Put yourself in the shoes of a criminal. He knows that most security programs focus on regulatory compliance. He knows that IT departments have limited budgets. He also knows that you must defend against an almost unlimited number of attack vectors, while he just has to find one way in.
How do you protect against a sophisticated, motivated criminal? A professional spy who has targeted your company's trade secrets? A skilled insider with a specific purpose in mind? These types of people know that information comes in many forms, not just electronic, and they are trained to exploit any vulnerability. An effective information security program must incorporate more than just traditional pen tests and vulnerability assessments.

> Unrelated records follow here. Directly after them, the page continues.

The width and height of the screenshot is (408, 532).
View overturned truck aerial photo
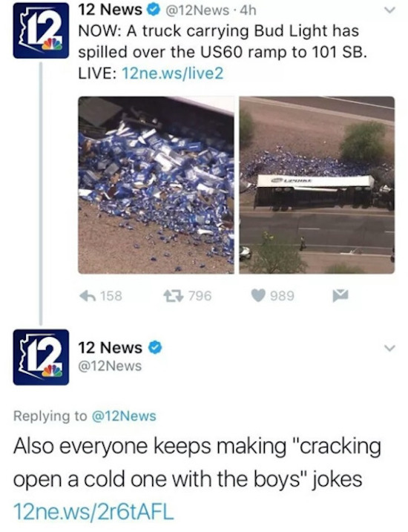pyautogui.click(x=317, y=185)
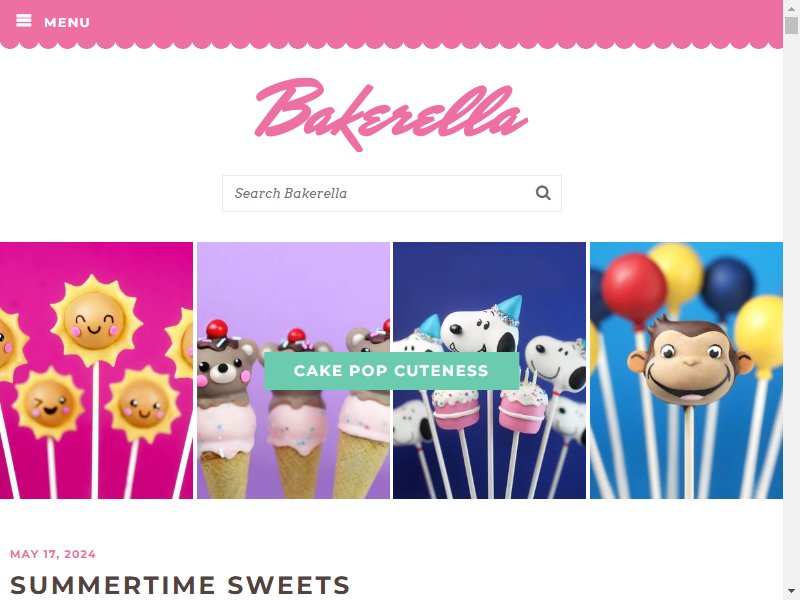Click the May 17, 2024 date link
The width and height of the screenshot is (800, 600).
(x=53, y=554)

Corporate espionage is on the rise for multiple reasons: the down economy, frequent job changes, and even governments that boost their economies through acquisition of trade secrets. In most cases, the end product is not as valuable as obtaining the means of production, the research and development, or the "know-how." This type of information will help to cut down on development costs and aid in the long-term production of a particular good. In the end, a company must get the best product to market first, at the best cost, through maneuvering around the competition.